▶ [WHAT IS BEING ASKED] Pull every "agent" line out of the data below.
◆ ◆ ◆
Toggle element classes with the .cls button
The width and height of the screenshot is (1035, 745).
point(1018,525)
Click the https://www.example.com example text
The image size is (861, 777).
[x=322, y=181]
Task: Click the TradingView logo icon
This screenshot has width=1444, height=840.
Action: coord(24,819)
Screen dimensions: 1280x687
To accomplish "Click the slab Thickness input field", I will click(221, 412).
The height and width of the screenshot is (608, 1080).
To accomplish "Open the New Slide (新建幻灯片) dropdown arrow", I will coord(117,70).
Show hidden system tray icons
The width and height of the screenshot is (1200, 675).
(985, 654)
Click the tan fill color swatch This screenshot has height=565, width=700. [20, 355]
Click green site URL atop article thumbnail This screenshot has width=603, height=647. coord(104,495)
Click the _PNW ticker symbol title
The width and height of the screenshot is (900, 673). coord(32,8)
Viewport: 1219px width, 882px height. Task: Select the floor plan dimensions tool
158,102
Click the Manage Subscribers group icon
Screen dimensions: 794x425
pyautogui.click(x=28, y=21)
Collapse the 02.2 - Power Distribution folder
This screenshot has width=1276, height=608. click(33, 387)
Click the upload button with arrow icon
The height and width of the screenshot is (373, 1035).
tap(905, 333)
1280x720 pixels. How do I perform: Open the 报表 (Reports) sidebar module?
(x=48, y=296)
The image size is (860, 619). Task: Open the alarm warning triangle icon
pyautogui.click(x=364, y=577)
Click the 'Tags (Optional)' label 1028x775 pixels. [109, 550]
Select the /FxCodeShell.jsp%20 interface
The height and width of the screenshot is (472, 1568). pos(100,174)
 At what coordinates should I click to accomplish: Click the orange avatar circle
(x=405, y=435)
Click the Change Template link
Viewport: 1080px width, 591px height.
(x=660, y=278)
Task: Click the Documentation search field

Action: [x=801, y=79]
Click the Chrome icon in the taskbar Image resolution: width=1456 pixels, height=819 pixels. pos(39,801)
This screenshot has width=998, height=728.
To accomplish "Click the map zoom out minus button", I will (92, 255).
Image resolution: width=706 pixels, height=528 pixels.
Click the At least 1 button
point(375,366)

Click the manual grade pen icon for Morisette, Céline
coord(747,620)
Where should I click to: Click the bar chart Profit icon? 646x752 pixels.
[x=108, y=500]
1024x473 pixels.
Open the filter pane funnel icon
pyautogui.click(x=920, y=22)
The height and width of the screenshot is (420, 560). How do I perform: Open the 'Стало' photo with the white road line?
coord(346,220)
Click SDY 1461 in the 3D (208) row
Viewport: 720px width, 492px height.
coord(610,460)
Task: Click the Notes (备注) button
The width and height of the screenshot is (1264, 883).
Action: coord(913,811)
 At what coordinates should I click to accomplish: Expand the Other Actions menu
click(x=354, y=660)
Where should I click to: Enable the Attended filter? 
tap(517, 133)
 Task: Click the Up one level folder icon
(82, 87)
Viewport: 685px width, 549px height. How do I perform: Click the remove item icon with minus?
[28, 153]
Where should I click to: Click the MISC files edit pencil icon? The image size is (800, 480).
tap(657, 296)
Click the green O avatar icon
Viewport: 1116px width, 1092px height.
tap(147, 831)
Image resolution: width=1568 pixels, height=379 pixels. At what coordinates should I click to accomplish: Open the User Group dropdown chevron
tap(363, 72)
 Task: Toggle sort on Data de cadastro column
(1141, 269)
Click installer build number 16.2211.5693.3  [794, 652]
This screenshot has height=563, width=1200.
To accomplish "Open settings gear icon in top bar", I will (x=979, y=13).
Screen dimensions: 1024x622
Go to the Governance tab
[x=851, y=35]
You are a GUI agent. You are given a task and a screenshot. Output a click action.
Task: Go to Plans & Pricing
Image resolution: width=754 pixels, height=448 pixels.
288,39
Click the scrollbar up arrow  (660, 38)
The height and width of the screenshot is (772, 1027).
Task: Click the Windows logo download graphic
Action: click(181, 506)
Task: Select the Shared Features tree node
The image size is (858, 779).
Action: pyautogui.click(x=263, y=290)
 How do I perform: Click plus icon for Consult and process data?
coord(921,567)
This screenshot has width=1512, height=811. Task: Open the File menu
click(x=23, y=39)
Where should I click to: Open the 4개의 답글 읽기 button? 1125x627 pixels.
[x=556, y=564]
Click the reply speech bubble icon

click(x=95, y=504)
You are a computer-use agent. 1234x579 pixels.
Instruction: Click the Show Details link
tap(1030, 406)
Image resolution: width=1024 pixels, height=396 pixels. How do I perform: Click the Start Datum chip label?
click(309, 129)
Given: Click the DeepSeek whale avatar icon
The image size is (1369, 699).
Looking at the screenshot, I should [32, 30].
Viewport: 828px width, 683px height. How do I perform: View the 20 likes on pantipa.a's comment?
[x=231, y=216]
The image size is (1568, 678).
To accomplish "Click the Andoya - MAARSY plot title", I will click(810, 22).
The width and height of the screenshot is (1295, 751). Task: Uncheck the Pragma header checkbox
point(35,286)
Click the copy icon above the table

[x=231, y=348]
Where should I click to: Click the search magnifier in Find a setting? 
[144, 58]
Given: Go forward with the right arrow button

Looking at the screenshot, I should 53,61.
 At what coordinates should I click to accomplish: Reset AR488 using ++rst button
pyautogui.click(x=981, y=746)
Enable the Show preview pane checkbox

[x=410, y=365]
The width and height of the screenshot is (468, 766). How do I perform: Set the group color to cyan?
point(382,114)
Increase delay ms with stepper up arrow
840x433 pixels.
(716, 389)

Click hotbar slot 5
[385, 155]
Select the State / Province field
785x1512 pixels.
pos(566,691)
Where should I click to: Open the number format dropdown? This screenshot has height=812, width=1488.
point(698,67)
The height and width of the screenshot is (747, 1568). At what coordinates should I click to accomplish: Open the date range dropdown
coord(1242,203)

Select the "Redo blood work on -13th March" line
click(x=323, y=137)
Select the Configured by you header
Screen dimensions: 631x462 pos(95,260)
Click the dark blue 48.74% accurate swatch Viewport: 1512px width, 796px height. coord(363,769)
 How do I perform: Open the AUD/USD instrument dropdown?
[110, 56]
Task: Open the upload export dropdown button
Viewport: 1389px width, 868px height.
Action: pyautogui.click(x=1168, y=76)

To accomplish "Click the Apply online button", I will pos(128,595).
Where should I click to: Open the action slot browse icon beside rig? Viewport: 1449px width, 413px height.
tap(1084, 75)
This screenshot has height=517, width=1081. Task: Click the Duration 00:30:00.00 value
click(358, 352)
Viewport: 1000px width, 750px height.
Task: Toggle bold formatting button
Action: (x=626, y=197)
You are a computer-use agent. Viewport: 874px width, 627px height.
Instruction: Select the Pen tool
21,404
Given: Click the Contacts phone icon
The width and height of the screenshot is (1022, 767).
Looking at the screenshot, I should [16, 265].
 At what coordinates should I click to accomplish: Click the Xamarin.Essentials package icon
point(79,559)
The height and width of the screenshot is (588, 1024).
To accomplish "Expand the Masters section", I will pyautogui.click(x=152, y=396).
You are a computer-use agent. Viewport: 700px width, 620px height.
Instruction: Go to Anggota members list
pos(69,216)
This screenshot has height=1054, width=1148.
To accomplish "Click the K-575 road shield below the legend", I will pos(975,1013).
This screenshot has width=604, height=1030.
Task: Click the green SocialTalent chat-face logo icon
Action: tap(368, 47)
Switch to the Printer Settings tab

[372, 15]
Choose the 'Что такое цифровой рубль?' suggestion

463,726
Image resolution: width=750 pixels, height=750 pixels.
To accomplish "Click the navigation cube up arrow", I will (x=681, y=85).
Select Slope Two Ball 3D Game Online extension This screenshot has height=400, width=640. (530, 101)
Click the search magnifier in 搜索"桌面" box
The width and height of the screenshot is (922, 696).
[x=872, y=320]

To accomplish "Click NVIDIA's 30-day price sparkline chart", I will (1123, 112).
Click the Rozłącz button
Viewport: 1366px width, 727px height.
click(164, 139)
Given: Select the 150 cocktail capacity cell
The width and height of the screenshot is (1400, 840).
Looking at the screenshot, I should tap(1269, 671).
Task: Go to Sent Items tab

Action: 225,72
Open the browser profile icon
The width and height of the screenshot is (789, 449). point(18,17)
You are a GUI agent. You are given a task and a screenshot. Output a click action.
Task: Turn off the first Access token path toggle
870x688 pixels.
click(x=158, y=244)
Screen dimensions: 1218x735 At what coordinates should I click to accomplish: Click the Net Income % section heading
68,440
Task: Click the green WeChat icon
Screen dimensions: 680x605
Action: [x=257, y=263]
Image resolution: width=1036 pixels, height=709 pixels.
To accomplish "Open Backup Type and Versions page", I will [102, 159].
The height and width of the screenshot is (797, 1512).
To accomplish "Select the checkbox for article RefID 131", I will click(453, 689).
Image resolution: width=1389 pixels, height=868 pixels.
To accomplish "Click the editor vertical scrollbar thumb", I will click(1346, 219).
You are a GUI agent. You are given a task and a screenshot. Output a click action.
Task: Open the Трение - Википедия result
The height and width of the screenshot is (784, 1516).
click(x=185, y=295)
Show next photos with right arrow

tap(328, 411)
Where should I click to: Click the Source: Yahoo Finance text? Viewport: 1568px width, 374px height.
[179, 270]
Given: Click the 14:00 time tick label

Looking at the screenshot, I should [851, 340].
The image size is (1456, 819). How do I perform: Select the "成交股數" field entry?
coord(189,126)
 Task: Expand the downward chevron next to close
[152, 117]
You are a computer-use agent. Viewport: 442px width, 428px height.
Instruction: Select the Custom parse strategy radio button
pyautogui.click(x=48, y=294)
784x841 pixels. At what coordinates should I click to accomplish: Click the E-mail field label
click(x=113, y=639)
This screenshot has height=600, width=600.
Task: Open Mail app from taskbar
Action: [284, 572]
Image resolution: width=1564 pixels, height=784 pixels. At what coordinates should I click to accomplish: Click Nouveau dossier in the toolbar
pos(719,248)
◆ ◆ ◆
▶ [RESPONSE AREA]
You are a GUI agent. You are given a task and a screenshot. Output a click action.
You are a computer-use agent. 1234x579 pixels.
You are a computer-use agent. Viewport: 874px width, 627px height.
You are a computer-use agent. Viewport: 700px width, 620px height.
You are a GUI agent. You are given a task and a screenshot. Output a click action.
You are a GUI agent. You are given a task and a screenshot. Output a click action.
You are a computer-use agent. Viewport: 442px width, 428px height.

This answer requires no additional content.